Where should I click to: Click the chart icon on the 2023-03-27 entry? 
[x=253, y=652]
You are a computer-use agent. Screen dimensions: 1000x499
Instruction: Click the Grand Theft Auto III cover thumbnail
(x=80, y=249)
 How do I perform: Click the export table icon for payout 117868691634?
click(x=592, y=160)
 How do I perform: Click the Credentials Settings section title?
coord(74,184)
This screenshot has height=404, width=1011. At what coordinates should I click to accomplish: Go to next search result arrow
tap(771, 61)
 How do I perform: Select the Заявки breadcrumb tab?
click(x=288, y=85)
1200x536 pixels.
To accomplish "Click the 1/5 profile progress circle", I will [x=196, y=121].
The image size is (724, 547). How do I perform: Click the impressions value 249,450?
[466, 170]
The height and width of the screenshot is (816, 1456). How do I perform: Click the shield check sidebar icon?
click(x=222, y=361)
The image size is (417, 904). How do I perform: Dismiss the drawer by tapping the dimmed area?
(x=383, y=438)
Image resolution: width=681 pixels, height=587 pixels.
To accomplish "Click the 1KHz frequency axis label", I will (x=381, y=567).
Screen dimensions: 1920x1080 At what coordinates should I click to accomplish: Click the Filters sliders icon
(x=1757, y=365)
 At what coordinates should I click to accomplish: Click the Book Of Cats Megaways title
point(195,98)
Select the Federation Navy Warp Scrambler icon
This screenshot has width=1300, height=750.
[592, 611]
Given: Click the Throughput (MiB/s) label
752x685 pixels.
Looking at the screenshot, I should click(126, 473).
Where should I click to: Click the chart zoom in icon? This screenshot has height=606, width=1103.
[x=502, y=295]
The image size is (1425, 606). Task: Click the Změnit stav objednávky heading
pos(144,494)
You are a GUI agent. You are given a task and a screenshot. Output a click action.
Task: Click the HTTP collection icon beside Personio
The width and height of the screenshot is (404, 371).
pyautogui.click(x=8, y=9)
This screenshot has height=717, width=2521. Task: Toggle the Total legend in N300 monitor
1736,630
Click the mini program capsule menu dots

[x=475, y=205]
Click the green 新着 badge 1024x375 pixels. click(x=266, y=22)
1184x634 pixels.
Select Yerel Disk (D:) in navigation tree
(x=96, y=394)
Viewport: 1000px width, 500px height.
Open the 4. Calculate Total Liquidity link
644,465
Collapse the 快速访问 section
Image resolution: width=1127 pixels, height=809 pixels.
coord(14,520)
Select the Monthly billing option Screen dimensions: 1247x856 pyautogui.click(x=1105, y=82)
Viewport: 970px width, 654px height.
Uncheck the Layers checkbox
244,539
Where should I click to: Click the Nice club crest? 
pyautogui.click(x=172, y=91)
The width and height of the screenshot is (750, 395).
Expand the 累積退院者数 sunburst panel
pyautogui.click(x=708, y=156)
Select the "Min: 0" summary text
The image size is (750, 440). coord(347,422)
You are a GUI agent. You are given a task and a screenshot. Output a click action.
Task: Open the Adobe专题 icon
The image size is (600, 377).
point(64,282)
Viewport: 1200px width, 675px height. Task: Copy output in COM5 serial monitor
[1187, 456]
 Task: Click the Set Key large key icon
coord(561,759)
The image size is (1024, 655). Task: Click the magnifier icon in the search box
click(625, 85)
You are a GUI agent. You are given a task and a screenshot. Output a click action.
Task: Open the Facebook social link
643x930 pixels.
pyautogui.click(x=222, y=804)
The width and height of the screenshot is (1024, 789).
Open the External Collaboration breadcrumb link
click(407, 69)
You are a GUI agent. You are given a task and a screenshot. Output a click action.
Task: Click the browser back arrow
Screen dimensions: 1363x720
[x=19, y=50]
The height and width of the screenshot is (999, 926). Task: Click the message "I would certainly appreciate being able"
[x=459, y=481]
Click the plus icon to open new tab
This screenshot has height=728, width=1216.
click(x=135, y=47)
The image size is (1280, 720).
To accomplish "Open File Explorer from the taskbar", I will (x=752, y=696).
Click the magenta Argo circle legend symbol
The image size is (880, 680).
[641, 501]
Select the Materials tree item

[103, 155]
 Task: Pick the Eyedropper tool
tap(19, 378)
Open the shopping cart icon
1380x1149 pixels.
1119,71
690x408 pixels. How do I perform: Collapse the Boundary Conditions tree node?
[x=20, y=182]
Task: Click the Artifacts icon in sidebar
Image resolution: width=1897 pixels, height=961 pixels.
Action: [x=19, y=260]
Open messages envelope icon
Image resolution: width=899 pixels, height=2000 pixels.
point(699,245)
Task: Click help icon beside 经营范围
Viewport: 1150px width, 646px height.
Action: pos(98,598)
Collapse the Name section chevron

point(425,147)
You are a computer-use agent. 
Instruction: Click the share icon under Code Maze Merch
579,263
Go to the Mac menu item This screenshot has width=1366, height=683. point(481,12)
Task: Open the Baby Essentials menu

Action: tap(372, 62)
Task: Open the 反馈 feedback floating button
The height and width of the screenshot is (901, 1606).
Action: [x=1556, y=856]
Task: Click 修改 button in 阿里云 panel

────────────────

An identical copy of the entries above is the expected result.

◆ Solution to the problem
Where should I click to: Click the chart icon on the 2023-03-27 entry? 
[x=253, y=652]
You are a computer-use agent. Screen dimensions: 1000x499
Instruction: Click the Grand Theft Auto III cover thumbnail
(x=80, y=249)
 How do I perform: Click the export table icon for payout 117868691634?
click(x=592, y=160)
 How do I perform: Click the Credentials Settings section title?
coord(74,184)
This screenshot has height=404, width=1011. At what coordinates should I click to accomplish: Go to next search result arrow
tap(771, 61)
 How do I perform: Select the Заявки breadcrumb tab?
click(x=288, y=85)
1200x536 pixels.
To accomplish "Click the 1/5 profile progress circle", I will [x=196, y=121].
The image size is (724, 547). How do I perform: Click the impressions value 249,450?
[466, 170]
The height and width of the screenshot is (816, 1456). How do I perform: Click the shield check sidebar icon?
click(x=222, y=361)
The image size is (417, 904). How do I perform: Dismiss the drawer by tapping the dimmed area?
(x=383, y=438)
Image resolution: width=681 pixels, height=587 pixels.
To accomplish "Click the 1KHz frequency axis label", I will (x=381, y=567).
Screen dimensions: 1920x1080 At what coordinates should I click to accomplish: Click the Filters sliders icon
(x=1757, y=365)
 At what coordinates should I click to accomplish: Click the Book Of Cats Megaways title
point(195,98)
Select the Federation Navy Warp Scrambler icon
This screenshot has width=1300, height=750.
[592, 611]
Given: Click the Throughput (MiB/s) label
752x685 pixels.
Looking at the screenshot, I should click(126, 473).
Where should I click to: Click the chart zoom in icon? This screenshot has height=606, width=1103.
[x=502, y=295]
The image size is (1425, 606). Task: Click the Změnit stav objednávky heading
pos(144,494)
You are a GUI agent. You are given a task and a screenshot. Output a click action.
Task: Click the HTTP collection icon beside Personio
The width and height of the screenshot is (404, 371).
pyautogui.click(x=8, y=9)
This screenshot has height=717, width=2521. Task: Toggle the Total legend in N300 monitor
1736,630
Click the mini program capsule menu dots

[x=475, y=205]
Click the green 新着 badge 1024x375 pixels. click(x=266, y=22)
1184x634 pixels.
Select Yerel Disk (D:) in navigation tree
(x=96, y=394)
Viewport: 1000px width, 500px height.
Open the 4. Calculate Total Liquidity link
644,465
Collapse the 快速访问 section
Image resolution: width=1127 pixels, height=809 pixels.
coord(14,520)
Select the Monthly billing option Screen dimensions: 1247x856 pyautogui.click(x=1105, y=82)
Viewport: 970px width, 654px height.
Uncheck the Layers checkbox
244,539
Where should I click to: Click the Nice club crest? 
pyautogui.click(x=172, y=91)
The width and height of the screenshot is (750, 395).
Expand the 累積退院者数 sunburst panel
pyautogui.click(x=708, y=156)
Select the "Min: 0" summary text
The image size is (750, 440). coord(347,422)
You are a GUI agent. You are given a task and a screenshot. Output a click action.
Task: Open the Adobe专题 icon
The image size is (600, 377).
point(64,282)
Viewport: 1200px width, 675px height. Task: Copy output in COM5 serial monitor
[1187, 456]
 Task: Click the Set Key large key icon
coord(561,759)
The image size is (1024, 655). Task: Click the magnifier icon in the search box
click(625, 85)
You are a GUI agent. You are given a task and a screenshot. Output a click action.
Task: Open the Facebook social link
643x930 pixels.
pyautogui.click(x=222, y=804)
The width and height of the screenshot is (1024, 789).
Open the External Collaboration breadcrumb link
click(407, 69)
You are a GUI agent. You are given a task and a screenshot. Output a click action.
Task: Click the browser back arrow
Screen dimensions: 1363x720
[x=19, y=50]
The height and width of the screenshot is (999, 926). Task: Click the message "I would certainly appreciate being able"
[x=459, y=481]
Click the plus icon to open new tab
This screenshot has height=728, width=1216.
click(x=135, y=47)
The image size is (1280, 720).
To accomplish "Open File Explorer from the taskbar", I will (x=752, y=696).
Click the magenta Argo circle legend symbol
The image size is (880, 680).
[641, 501]
Select the Materials tree item

[103, 155]
 Task: Pick the Eyedropper tool
tap(19, 378)
Open the shopping cart icon
1380x1149 pixels.
1119,71
690x408 pixels. How do I perform: Collapse the Boundary Conditions tree node?
[x=20, y=182]
Task: Click the Artifacts icon in sidebar
Image resolution: width=1897 pixels, height=961 pixels.
Action: [x=19, y=260]
Open messages envelope icon
Image resolution: width=899 pixels, height=2000 pixels.
point(699,245)
Task: Click help icon beside 经营范围
Viewport: 1150px width, 646px height.
Action: pos(98,598)
Collapse the Name section chevron

point(425,147)
You are a computer-use agent. 
Instruction: Click the share icon under Code Maze Merch
579,263
Go to the Mac menu item This screenshot has width=1366, height=683. point(481,12)
Task: Open the Baby Essentials menu

Action: tap(372, 62)
Task: Open the 反馈 feedback floating button
The height and width of the screenshot is (901, 1606).
Action: [x=1556, y=856]
Task: Click 修改 button in 阿里云 panel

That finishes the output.